Trotterization, Operator Scrambling, and Entanglement
Tianfeng Feng, Yue Cao, and Qi Zhao

TL;DR
This paper establishes a fundamental link between operator scrambling, entanglement, and Trotter errors in quantum simulations, providing refined bounds and insights to improve simulation accuracy and efficiency.
Contribution
It reveals the connection between operator scrambling and Trotter error bounds, and analyzes how entanglement influences simulation robustness and error scaling.
Findings
Trotter error is bounded by operator scrambling degree.
Entanglement can suppress simulation errors even at low levels.

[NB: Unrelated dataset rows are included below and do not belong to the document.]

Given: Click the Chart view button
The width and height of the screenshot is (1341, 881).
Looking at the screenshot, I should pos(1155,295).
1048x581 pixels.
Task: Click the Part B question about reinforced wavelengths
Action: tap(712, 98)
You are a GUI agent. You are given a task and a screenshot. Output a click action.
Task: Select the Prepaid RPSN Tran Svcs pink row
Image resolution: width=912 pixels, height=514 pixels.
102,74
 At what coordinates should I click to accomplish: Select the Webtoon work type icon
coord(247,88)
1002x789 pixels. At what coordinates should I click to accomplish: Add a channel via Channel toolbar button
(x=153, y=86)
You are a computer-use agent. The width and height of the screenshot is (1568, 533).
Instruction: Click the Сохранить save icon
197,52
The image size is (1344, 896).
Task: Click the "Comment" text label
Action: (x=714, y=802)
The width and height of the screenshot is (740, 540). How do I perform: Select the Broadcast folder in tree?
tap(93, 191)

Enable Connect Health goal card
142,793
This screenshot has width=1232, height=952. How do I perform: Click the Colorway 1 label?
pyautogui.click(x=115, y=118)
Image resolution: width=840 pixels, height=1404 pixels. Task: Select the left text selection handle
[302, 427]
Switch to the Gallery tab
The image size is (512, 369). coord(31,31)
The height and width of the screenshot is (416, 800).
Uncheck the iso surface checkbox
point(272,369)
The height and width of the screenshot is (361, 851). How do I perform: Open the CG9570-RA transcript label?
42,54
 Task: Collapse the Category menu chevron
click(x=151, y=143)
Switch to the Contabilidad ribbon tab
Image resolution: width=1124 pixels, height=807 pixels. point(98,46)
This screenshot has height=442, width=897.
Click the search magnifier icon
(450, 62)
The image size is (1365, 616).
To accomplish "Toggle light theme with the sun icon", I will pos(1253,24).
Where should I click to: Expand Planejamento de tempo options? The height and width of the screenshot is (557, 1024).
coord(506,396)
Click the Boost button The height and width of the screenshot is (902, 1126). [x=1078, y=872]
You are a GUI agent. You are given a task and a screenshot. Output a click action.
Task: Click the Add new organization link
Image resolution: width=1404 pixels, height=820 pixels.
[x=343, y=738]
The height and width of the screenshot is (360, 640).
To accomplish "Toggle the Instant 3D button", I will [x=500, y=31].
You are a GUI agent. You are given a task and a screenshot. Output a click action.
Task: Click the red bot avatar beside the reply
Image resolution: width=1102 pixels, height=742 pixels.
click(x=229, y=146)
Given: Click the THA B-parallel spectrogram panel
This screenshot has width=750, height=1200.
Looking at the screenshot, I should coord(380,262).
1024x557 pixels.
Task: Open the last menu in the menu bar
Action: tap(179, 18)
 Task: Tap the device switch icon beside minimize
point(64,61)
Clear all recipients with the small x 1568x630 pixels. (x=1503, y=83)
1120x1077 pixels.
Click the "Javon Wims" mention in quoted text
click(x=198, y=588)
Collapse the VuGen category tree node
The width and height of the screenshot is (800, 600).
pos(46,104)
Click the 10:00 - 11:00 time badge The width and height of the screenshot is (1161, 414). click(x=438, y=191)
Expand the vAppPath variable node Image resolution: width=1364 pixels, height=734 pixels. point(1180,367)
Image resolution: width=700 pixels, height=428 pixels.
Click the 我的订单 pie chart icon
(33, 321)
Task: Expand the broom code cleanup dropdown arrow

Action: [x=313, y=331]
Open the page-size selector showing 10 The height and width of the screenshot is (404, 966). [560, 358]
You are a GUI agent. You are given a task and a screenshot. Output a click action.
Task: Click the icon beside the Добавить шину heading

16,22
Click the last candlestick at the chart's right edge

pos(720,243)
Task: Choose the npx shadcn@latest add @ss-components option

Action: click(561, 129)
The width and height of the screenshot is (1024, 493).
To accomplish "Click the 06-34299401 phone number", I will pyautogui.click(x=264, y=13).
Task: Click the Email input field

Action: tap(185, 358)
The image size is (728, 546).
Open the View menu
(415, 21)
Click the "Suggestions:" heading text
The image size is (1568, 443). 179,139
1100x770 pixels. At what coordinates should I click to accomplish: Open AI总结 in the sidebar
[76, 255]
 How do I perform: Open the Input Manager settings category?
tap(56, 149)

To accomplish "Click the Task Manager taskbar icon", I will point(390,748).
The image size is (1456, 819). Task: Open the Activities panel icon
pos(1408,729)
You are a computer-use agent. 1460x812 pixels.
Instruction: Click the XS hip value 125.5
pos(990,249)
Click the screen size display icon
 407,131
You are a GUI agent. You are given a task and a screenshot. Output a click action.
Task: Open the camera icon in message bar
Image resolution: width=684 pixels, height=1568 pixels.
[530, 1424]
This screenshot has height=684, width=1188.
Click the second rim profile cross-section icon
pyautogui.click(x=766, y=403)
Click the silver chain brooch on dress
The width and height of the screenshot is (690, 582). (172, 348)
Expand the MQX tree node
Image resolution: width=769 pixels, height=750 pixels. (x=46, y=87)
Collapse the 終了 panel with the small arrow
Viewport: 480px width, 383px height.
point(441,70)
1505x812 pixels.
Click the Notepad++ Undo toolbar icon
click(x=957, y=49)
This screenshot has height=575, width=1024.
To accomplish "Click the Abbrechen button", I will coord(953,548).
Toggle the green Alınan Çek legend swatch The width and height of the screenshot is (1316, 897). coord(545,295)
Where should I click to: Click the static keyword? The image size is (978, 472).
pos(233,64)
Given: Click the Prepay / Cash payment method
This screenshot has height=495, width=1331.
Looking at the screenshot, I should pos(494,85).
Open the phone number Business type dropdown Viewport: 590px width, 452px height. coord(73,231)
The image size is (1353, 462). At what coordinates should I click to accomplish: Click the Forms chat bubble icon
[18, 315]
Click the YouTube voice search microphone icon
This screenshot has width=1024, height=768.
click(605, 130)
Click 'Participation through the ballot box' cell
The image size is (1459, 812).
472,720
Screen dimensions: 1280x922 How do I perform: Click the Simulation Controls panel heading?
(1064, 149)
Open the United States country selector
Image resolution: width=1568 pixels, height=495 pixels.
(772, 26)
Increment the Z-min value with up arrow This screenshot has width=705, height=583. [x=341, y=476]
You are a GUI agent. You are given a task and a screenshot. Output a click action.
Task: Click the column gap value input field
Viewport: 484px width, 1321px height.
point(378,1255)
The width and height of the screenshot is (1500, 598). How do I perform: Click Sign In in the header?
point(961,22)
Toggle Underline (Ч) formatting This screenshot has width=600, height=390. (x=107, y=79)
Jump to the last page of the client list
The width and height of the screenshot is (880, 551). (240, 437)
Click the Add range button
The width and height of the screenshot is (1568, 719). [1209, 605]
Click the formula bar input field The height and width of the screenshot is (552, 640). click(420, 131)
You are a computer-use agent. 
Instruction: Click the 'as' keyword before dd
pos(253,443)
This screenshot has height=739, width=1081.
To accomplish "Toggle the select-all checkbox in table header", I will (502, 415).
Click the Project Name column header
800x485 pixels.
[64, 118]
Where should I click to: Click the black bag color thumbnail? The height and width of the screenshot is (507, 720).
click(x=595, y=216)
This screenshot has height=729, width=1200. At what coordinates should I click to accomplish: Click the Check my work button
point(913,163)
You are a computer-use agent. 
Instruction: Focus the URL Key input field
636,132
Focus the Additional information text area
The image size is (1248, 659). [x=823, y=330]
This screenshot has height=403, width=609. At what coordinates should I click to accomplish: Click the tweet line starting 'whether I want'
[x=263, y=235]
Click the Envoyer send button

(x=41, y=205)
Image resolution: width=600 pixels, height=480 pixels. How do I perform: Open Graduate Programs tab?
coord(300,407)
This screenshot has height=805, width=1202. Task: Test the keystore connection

Error scaling depends on normalized Frobenius norms of observables and errors.
Abstract
Operator scrambling, which governs the spread of quantum information in many-body systems, is a central concept in both condensed matter and high-energy physics. Accurately capturing the emergent properties of these systems remains a formidable challenge for classical computation, while quantum simulators have emerged as a powerful tool to address this complexity. In this work, we reveal a fundamental connection between operator scrambling and the reliability of quantum simulations. We show that the Trotter error in simulating operator dynamics is bounded by the degree of operator scrambling, providing the most refined analysis of Trotter errors in operator dynamics so far. Furthermore, we investigate the entanglement properties of the evolved states, revealing that sufficient entanglement can lead to error scaling governed by the normalized Frobenius norms of both the observables of…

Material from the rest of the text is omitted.